In a third experiment, the researchers presented 20 students with two concrete examples and then asked them to compare the two examples and write down any similarities they saw. After this experiment, about 44 percent of the students performed well on the test concerning the children’s game, while the remainder still did not perform better than chance.

If I’m reading this correctly, my response is, “Duh!” Maybe it’s just a bad press release, but it sounds like teaching by giving an example isn’t as good as teaching by giving the general concept, and then perhaps reinforcing it with an example. So we look at the paper

The belief in the effectiveness of multiple concrete instantiations is reasonable: A student who sees a variety of instantiations of a concept may be more likely to recognize a novel analogous situation and apply what was learned. Learning multiple instantiations of a concept may result in an abstract, schematic knowledge representation (1, 4), which, in turn, promotes knowledge transfer, or application of the learned concept to novel situations (1, 5). However, concrete information may compete for attention with deep to-be-learned structure (6–8). Specifically, transfer of conceptual knowledge is more likely to occur after learning a generic instantiation than after learning a concrete one (7)
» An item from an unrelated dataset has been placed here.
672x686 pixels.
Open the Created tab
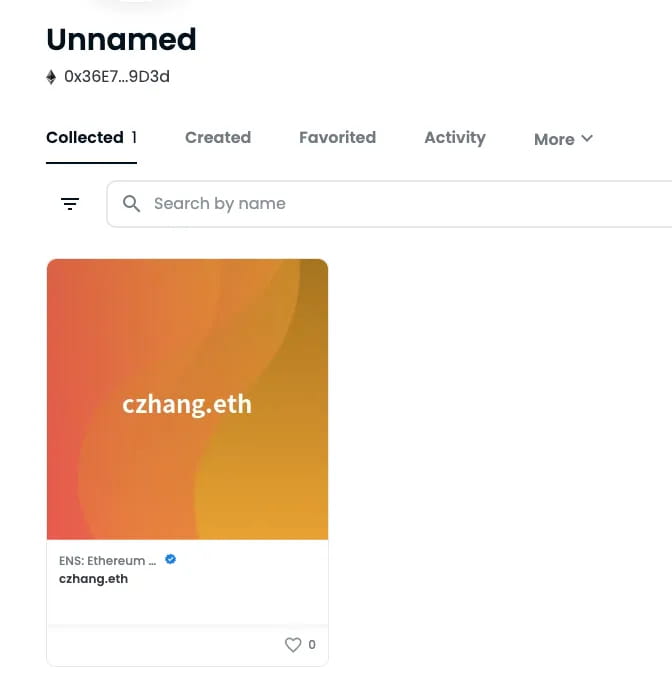pos(218,138)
Perhaps I’m missing something, but that belief isn’t obvious or reasonable to me at all. I’m not aware of a “long-standing belief” that you only teach specific examples, as is implied in the press-release article. When you teach physics, the standard method is to give the general material — the abstract equation — and then give an example of how that’s applied. But that’s not what is being done here (though they are discussing math rather than physics). A “bottom up” approach of giving a concrete example does nothing to identify assumptions that might go into the generic formulation. That may be something more important in physics as we tend to approximate, e.g. cows as being spherical, so you may not come up with a relationship that applies in the point-cow case. But it’s still an extrapolation of specific knowledge to another situation, and requires pattern-recognition, while the top-down approach states the pattern at the outset.

I recall the frustration of learning some equation, very general in its format, and not understanding how to put it into a form that I recognized and could solve, because I hadn’t yet had enough practice in doing so. There is some higher-level connection that has to go on (i.e. one has to actually learn something) to be able to apply the equation to other problems, but going the other way? A specific example, and trying to apply that to another specific example without formulating the general concept? I just don’t see why anyone expected that to work.
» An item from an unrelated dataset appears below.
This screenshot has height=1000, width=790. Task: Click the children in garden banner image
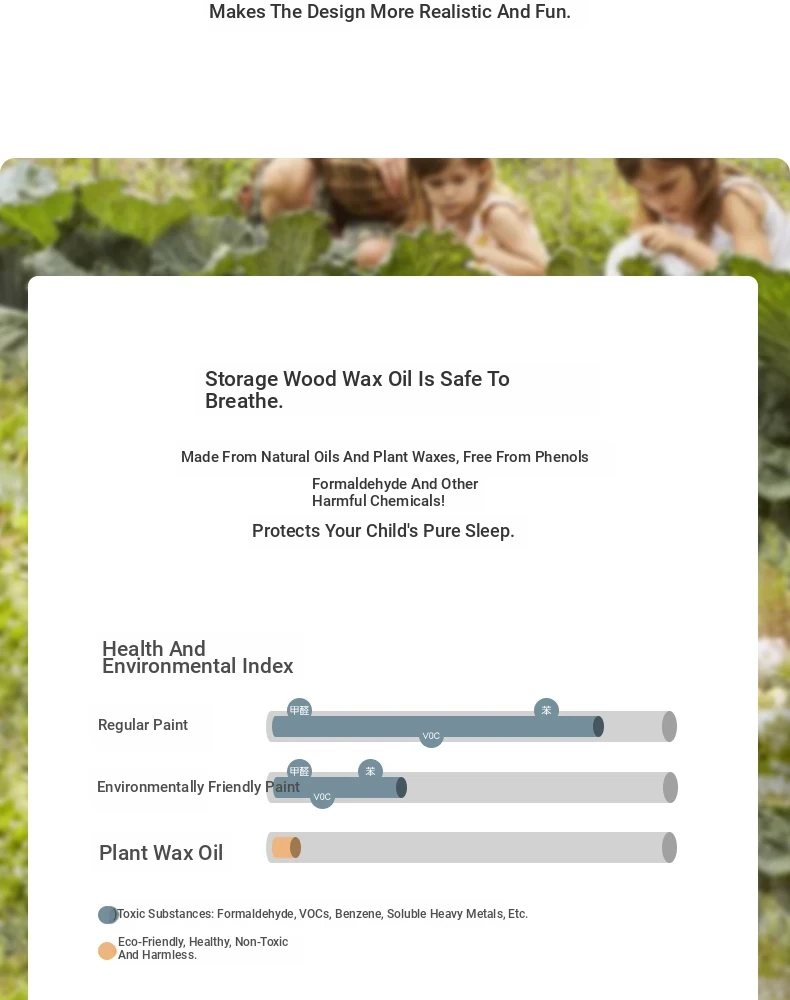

I see that over at Uncertain Principles, Chad has a post on this, as well, highlighting the issue of students “compartmentalizing” what they learn:

When we present new mathematical apparatus for solving physics problems, students will often get tripped up on basic elements of calculus. When asked “Haven’t you done this in your math classes?” they often respond with an answer that amounts to “Yeah, but that’s math class. It doesn’t have anything to do with physics.”

That raises the question of whether the math class is doing any examples of the things learned in the class, or relying on the physics prof to do so. But this is where the connection gets made — Oh, this is why I learned derivatives! — and you probably have to do that before the knowledge gets dumped out of the buffer from non-use.